Fellowship Southwest has received a $1.25 million grant from the Lilly Endowment to expand its existing immigration ministries across the next five years.
Each year for the next five years, Fellowship Southwest will recruit churches along the U.S.-Mexico border to develop a well-connected network of migrant ministries from the West Coast to the Gulf of Mexico.
Additionally, each year Fellowship Southwest will engage a new group of churches not located along the border that will commit to compassion and justice ministries around immigration. The churches will receive guidance from the immigration ministry manager and seed grants to support implementation.
“Fellowship Southwest is deeply honored that the Lilly Endowment decided to invest in our immigration program and fuel the growth for the future,” said Executive Director Stephen Reeves. “I believe many churches will find a calling and renewed vision by practicing compassion and pursuing justice for their immigrant neighbors.
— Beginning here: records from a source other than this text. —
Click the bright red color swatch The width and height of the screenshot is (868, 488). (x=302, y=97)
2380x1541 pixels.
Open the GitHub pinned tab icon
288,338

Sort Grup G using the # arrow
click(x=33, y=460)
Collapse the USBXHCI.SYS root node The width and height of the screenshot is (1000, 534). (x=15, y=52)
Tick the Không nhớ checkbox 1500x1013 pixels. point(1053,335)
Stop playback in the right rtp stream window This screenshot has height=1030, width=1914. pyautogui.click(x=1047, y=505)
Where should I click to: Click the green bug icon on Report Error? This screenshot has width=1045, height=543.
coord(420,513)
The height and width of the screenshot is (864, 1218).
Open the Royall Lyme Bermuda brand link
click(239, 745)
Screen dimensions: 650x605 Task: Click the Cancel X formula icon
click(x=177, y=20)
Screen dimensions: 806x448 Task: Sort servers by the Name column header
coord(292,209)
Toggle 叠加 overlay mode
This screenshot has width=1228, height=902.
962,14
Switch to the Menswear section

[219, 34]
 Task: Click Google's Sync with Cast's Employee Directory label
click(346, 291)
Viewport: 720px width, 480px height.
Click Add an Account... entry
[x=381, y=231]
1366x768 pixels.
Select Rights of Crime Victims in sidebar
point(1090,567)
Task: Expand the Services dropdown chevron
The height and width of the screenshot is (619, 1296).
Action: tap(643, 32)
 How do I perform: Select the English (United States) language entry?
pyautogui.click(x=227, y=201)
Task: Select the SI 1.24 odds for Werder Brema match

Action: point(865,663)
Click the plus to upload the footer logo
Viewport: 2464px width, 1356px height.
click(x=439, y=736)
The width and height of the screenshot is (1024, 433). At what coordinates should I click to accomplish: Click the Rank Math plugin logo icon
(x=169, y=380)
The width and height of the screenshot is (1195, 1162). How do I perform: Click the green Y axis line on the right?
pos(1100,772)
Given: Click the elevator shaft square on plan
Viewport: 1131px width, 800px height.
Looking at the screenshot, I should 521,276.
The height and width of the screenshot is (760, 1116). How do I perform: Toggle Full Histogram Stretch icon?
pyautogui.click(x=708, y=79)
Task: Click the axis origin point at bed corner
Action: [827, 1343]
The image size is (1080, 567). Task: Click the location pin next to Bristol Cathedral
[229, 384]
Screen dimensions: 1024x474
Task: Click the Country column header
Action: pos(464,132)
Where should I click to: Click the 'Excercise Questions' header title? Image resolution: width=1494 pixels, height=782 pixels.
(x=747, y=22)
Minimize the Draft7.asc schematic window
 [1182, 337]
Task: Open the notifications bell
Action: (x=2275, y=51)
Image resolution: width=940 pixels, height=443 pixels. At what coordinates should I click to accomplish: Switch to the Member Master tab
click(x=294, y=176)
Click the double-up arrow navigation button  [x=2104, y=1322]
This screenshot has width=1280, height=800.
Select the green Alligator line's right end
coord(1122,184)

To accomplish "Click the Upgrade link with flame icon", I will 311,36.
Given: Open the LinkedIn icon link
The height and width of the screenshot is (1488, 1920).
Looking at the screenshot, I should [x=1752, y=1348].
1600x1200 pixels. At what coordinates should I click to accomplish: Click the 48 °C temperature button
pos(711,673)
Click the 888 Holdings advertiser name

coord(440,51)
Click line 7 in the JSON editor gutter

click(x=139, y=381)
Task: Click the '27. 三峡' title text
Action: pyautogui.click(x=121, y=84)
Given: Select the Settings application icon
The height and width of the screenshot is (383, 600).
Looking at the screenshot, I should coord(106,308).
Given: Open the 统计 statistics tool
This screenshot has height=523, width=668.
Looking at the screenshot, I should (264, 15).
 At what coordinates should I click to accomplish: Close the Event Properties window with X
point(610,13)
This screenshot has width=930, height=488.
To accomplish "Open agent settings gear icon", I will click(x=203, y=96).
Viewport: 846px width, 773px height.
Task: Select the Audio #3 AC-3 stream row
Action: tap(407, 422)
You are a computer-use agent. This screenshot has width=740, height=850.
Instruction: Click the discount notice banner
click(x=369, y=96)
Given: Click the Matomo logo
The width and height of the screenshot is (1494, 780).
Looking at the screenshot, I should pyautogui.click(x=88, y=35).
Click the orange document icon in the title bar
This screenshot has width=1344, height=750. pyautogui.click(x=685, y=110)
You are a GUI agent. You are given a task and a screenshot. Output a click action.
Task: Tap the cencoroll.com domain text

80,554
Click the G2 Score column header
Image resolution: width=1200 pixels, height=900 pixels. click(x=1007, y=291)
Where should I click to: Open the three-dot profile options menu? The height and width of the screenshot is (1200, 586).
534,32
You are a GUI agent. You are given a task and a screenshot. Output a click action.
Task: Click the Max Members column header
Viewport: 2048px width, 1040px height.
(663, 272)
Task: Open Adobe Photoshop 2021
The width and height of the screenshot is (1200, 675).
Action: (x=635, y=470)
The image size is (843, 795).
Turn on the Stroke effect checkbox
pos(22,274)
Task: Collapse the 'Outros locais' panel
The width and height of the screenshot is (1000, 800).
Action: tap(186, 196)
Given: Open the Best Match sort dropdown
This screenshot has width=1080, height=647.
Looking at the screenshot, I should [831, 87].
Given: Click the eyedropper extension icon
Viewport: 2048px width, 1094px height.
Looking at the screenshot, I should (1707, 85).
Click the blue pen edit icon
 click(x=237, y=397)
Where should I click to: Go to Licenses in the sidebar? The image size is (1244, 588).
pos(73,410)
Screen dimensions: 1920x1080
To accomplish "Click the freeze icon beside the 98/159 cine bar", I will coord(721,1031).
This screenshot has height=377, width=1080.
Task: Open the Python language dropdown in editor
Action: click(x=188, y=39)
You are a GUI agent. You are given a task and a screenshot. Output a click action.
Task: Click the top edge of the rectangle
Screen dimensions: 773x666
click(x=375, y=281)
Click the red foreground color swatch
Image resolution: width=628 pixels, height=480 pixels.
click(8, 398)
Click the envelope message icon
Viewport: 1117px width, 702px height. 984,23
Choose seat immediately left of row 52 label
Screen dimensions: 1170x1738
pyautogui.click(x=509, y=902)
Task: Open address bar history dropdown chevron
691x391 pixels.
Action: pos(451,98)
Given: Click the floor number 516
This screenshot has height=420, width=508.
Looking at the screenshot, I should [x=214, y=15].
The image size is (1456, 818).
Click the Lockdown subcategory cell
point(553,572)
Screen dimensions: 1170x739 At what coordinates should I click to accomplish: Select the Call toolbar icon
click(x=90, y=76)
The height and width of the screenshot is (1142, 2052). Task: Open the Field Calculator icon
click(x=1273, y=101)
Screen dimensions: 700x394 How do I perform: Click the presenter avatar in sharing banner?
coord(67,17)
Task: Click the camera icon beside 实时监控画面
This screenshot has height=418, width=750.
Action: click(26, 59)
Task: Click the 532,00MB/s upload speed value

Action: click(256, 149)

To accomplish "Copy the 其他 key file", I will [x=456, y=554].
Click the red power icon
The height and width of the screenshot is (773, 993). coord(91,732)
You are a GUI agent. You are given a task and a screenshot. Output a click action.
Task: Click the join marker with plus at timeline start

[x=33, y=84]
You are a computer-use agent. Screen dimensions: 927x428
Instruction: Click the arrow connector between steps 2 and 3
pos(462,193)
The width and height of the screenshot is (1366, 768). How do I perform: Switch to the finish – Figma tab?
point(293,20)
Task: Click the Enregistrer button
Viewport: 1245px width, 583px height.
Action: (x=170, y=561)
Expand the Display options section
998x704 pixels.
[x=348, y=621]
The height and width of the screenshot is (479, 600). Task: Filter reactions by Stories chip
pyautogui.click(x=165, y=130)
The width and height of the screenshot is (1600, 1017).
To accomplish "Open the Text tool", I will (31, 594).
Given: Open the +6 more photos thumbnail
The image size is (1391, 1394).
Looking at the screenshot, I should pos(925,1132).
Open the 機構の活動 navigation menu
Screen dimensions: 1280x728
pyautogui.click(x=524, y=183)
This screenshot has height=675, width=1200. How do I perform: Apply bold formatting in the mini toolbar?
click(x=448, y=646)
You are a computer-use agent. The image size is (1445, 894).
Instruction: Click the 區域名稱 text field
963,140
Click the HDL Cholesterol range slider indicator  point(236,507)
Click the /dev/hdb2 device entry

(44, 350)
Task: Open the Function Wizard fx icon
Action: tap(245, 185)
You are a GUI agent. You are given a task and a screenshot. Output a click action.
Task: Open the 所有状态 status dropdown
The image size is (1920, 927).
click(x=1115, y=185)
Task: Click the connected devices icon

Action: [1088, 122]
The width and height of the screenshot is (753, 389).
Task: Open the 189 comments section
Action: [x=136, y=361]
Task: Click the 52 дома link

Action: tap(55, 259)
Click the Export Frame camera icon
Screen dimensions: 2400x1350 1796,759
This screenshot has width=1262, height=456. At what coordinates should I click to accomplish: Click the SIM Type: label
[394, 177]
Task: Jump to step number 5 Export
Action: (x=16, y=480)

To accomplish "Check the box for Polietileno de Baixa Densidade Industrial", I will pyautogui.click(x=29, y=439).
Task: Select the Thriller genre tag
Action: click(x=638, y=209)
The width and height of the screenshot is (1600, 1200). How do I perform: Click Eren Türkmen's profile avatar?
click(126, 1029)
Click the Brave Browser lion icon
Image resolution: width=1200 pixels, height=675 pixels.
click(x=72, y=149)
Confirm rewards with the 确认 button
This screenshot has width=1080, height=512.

By establishing relationships, learning the stories of migrants and becoming more proximate to the crisis of human migration, they will embody the value of Christian hospitality and solidarity.”
Currently, Fellowship Southwest works with a few churches and ministries along the border as they feed, shelter and support migrants who seek asylum in the U.S. The nonprofit also hosts trips and facilitates partnerships between non-border churches and churches on the border.
Lilly Endowment made the grant through its Thriving Congregations Initiative.
Fellowship Southwest is a nontraditional network of Christians who organize around issues concerning the Southwest U.S. by practicing compassion and pursuing justice. The organization was founded in 2017 with Marv Knox as its first executive director and with major support from the John and Eula Mae Baugh Foundation.
Over the past seven years, Fellowship Southwest has added staff and programming and has become a recognized leader in border ministries.